How to avoid fault tree analysis (FTA) mistakes
FTA is a complex exercise that requires efforts to fully understand the system, its associated subsystems and components
Fault Tree Analysis (FTA) is a popular reliability and safety technique with roots back in 1962 when Bell Laboratories performed safety analysis of the Minuteman Missile Control System. FTA is a top-down approach that involves diagraming lower-level subsystems and components to understand failure impact on the upper-level or top system.
It is similar to failure mode effect analysis (FMEA) — bottom-up approach — as they both are used to analyze the risk of failure of any system. However, unlike FMEA that generally considers single failure, FTA can analyze multiple failures through complex Boolean computation. As a result, it requires a higher degree of expertise. This article presents common mistakes made while performing FTA and the steps to avoid or correct them.
Incorrect definitions of FTA
The accurate definition of the top event plays a crucial role in converging FTA to a meaningful conclusion. A fundamental mistake is the failure to clearly define the system and its boundary. Often under real-world scenarios, the failure event can impact more than one interconnected system. The top-level event in the FTA corresponds to the definition of the system and its boundary. If the system name is not adequately defined, the top-level event will likely be too generic or overlapping on more than one system.
For example, in the case of failure of a crude oil distillation unit in an oil refinery, the impact could outrange the boundary of the distillation unit thus leading to the shutdown of the entire oil refinery. If the system is considered an entire refinery, the resultant FTA will be mathematically complex and may not converge into the actual cause of failure. However, if the system is considered just a distillation column, the resultant FTA will be more focused and accurate and could converge to an actual cause, which, in this case, was a crude oil pump motor failure that led to the shutdown of the oil distillation unit.

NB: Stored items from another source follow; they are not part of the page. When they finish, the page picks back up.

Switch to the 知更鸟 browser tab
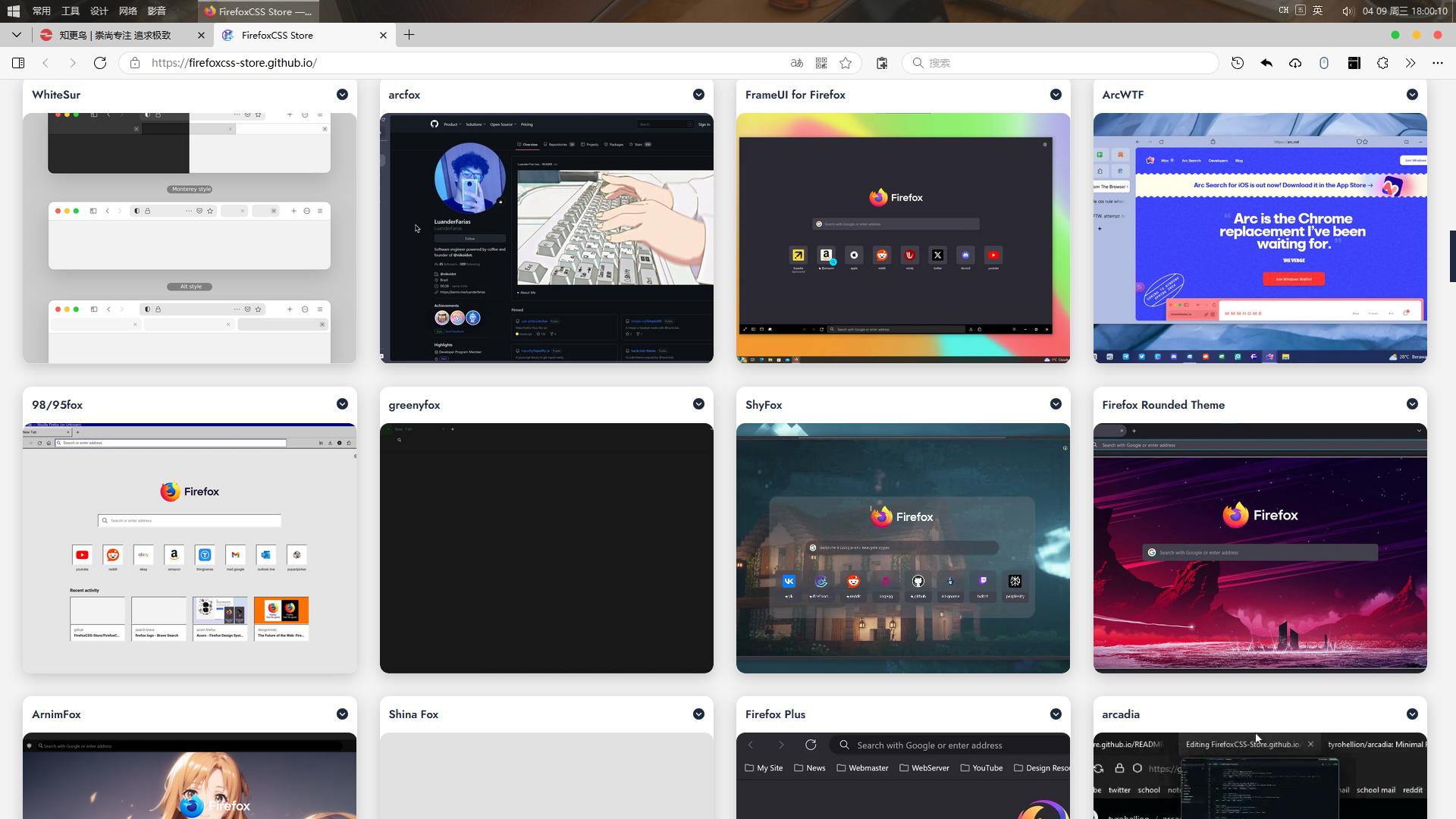 [115, 35]

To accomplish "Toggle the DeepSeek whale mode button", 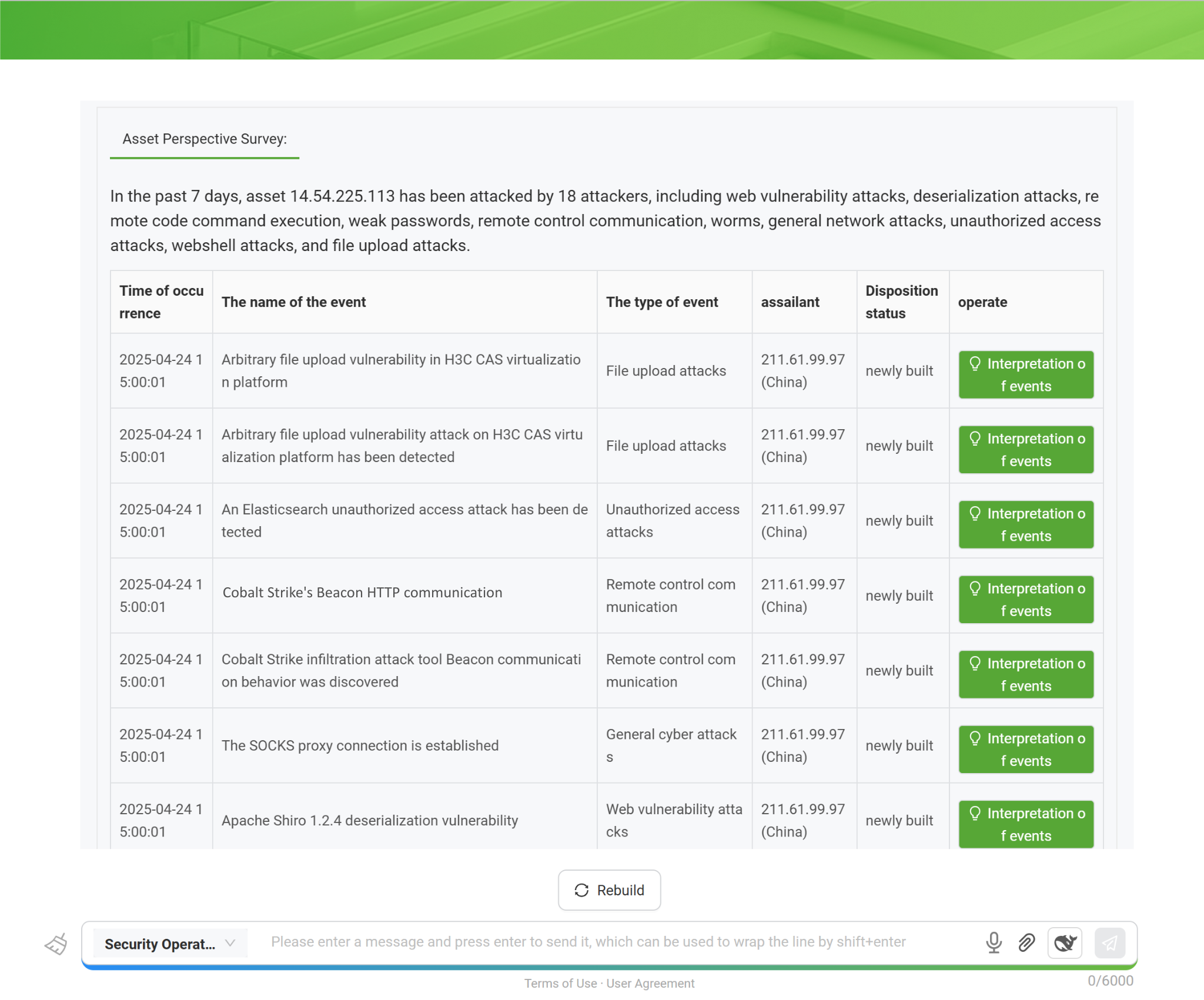I will [1065, 942].
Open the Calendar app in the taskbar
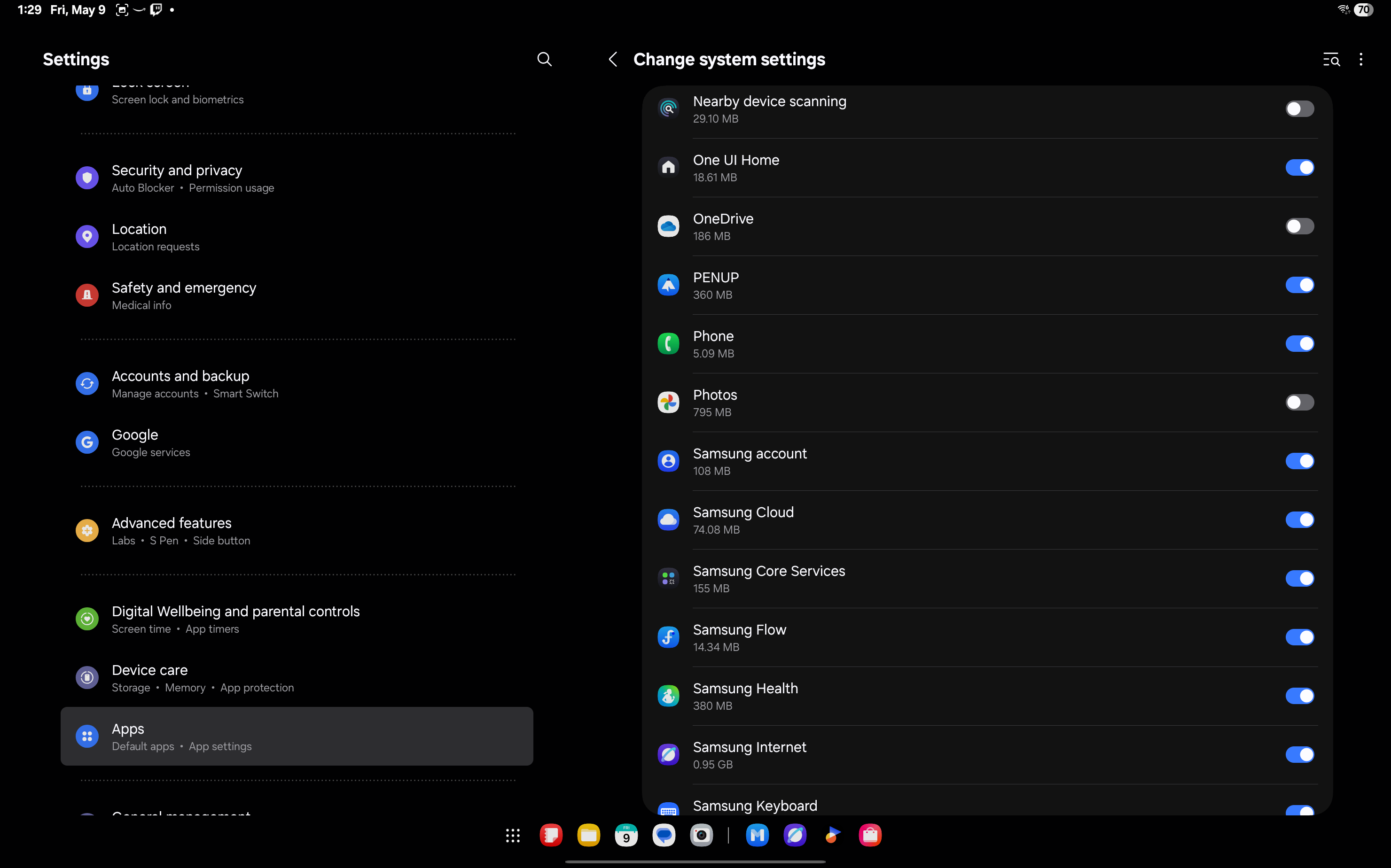Image resolution: width=1391 pixels, height=868 pixels. pos(626,835)
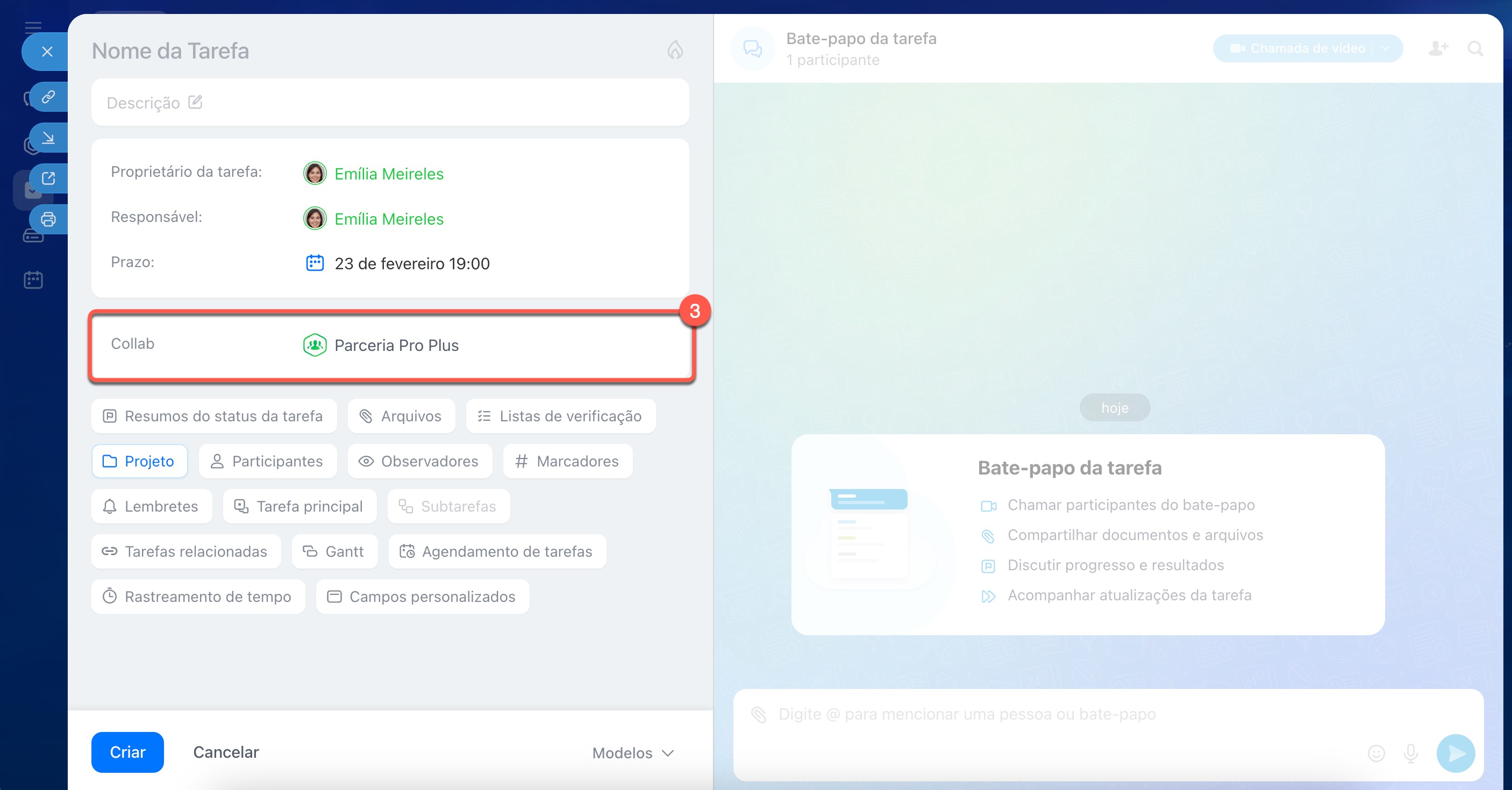Click the copy link icon
The width and height of the screenshot is (1512, 790).
point(48,96)
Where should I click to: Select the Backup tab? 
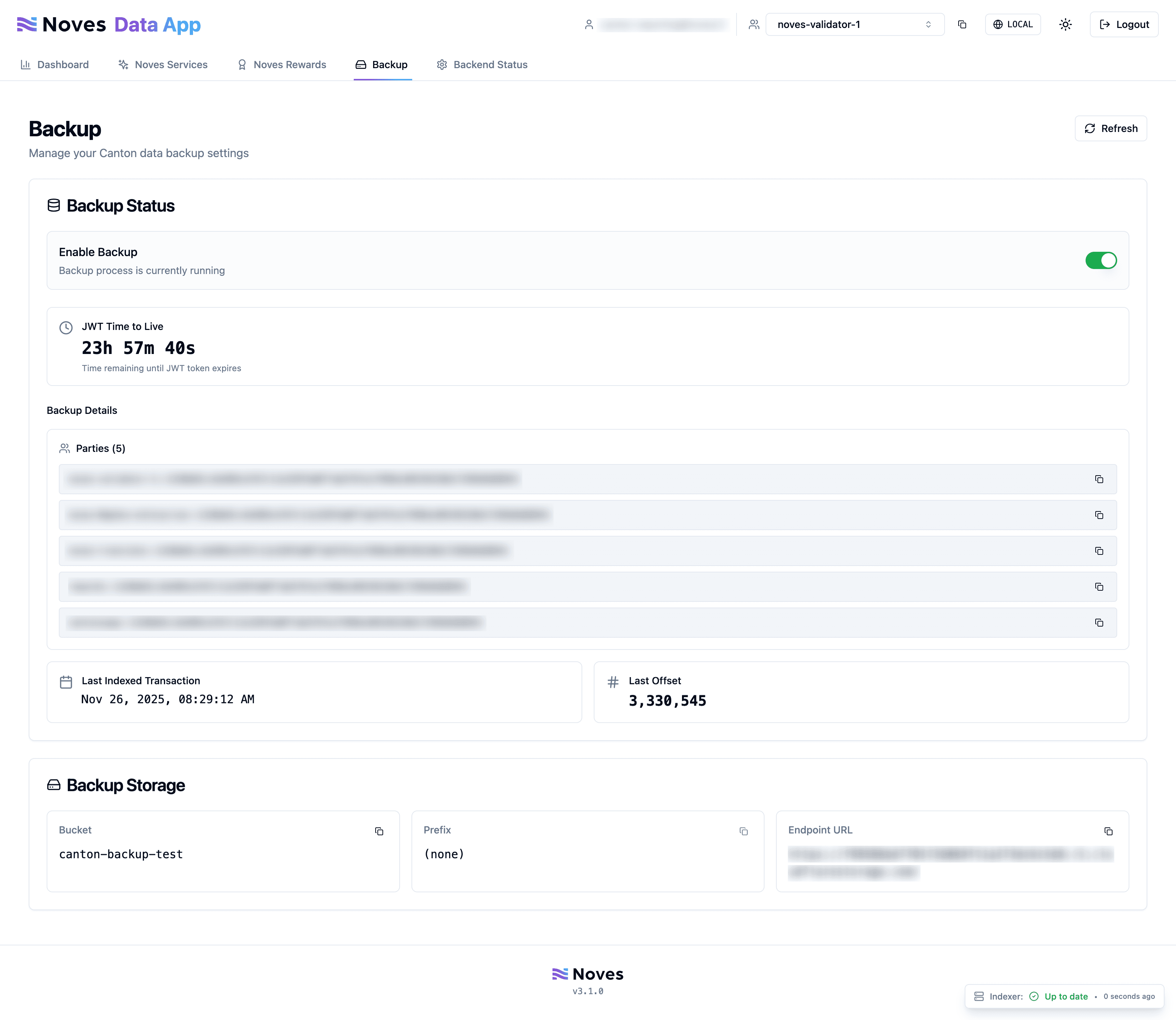[382, 65]
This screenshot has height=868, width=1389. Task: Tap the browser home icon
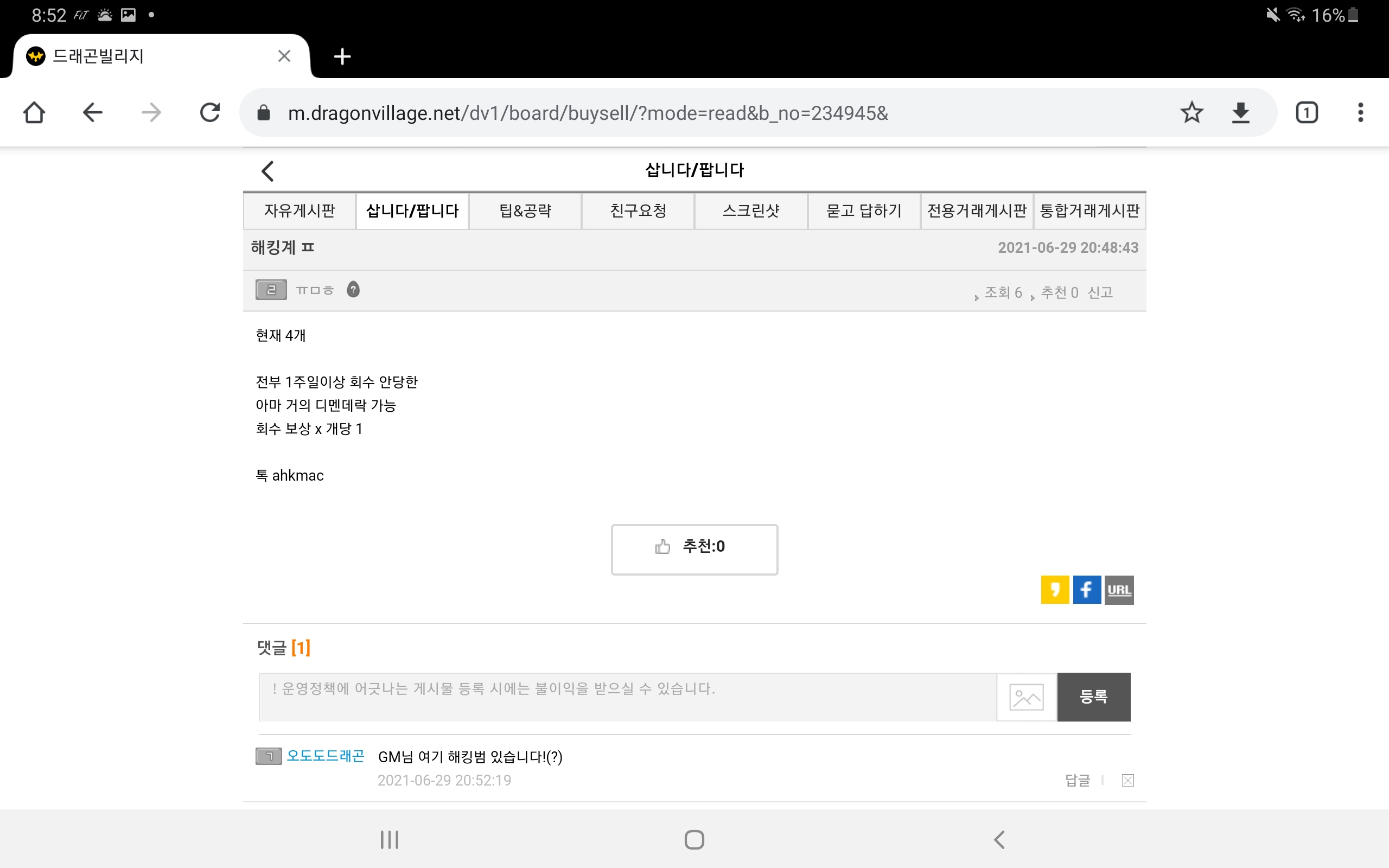34,112
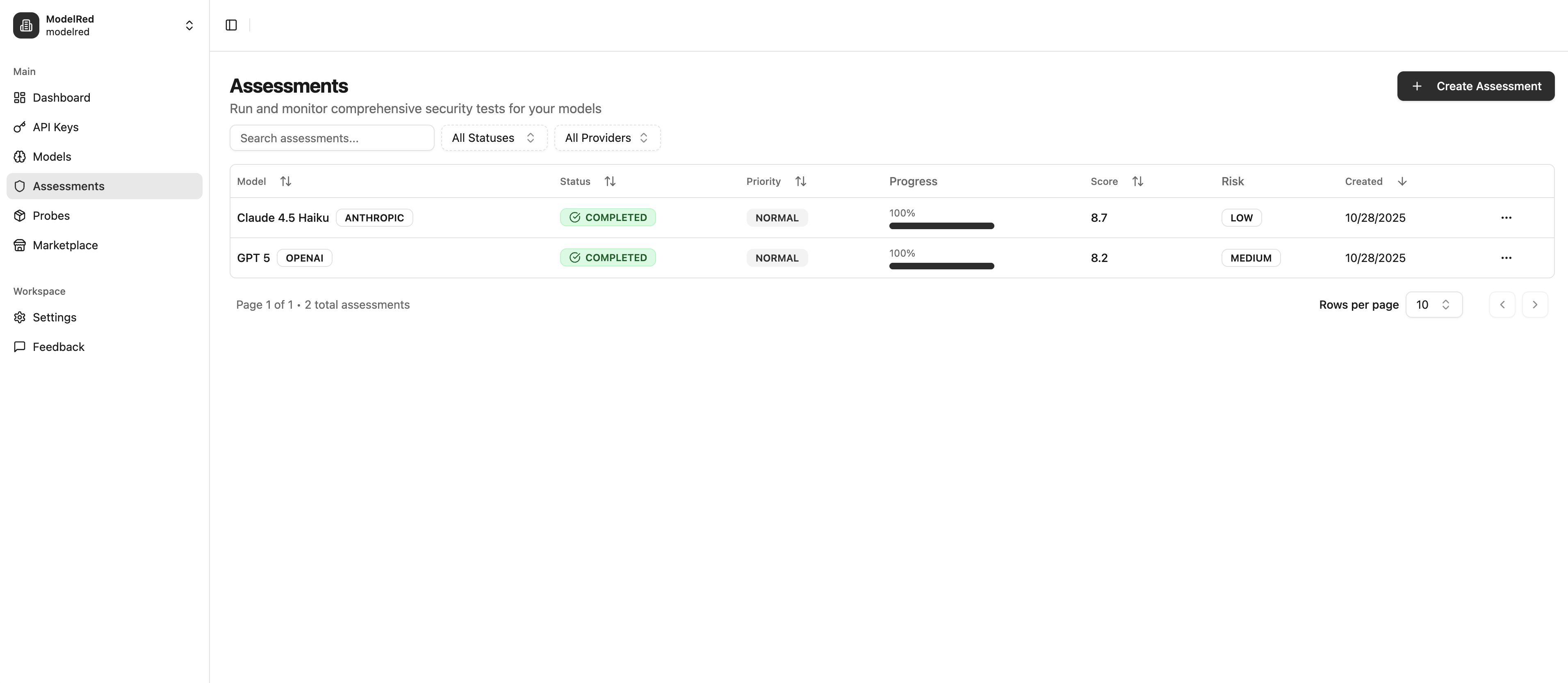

The boundary of the system should be clearly defined to overcome this type of challenge. The decision to select the boundary should depend on the aspects of system performance. For example, it may be outside the scope of study to review the impact of a failure event on the environment. Therefore, any impact to the environment system in case of fuel spillage may be considered outside the boundary of analysis. To provide clarity on system boundary, the following information should be provided:
The physical and functional interface of the system with other external systems
Functional descriptions and failure modes of each component
The initial state of the components
Functions of human and machine.
A lack of clarity of FTA
The resolution of the analysis is vital to understand as it explains at what levels the analysis needs to be stopped. One mistake could be when the resolution of FTA is not clear thus continuing FTA to a level that holds no value to the organization as a business. For example, in the case of electronic printed circuit board (PCB) manufacturing, the objective of FTA might be to break down the failure event into the very lowest level component, which could be a small capacitor or switch on the PCB. This lowest level makes sense in this application as the manufacturing plant can solder and upgrade the faulty PCBs with new components.
On the other hand, in case of oil refinery fuel pump failure, the FTA may most likely stop when reaching the motor pump without further breaking down the motor into its components such as stator and rotor windings. This is because it will be fruitful and economical for refinery operators to replace the motor with a new motor instead of fixing, troubleshooting and correcting the motor control circuits and associated interfaces.
Misinterpretation of events
Since FTA is a top-down analysis that starts from the top-level event, there exists a high chance of misinterpretation at the lowest level of component analysis, especially if the data is missing. Often, the data availability is a challenge for most organizations. As a result, often the FTA analysts fail to clearly understand the cause-effect relationship leading to the top-level event. The availability of accurate and clean data is the most important thing to have before starting the FTA.
To overcome this challenge, the starting point of the FTA should be to understand the system through FMEA. Since FMEA is bottom-up analysis, it will provide good insight into the lower-level subsystems and components. To avoid FTA being strangled in the middle due to missing information, the following documents should be handy before constructing the FTA:
System and subsystem block diagram
Process flow diagram (PFD) and/or process and instrumentation diagram (P&ID)
Integrated parts catalogue or manuals
Maintenance and test procedures
Installation and commissioning diagrams/results.
FTA is a complex exercise that requires extensive efforts on the part of the team to fully understand the system, its associated subsystems and components. While the aspects to consider in FTA are many with each aspect open to a range of human errors and mistakes, this article presents only elementary mistakes and possible steps to avoid that can arise during the pre-work and early steps of performing FTA.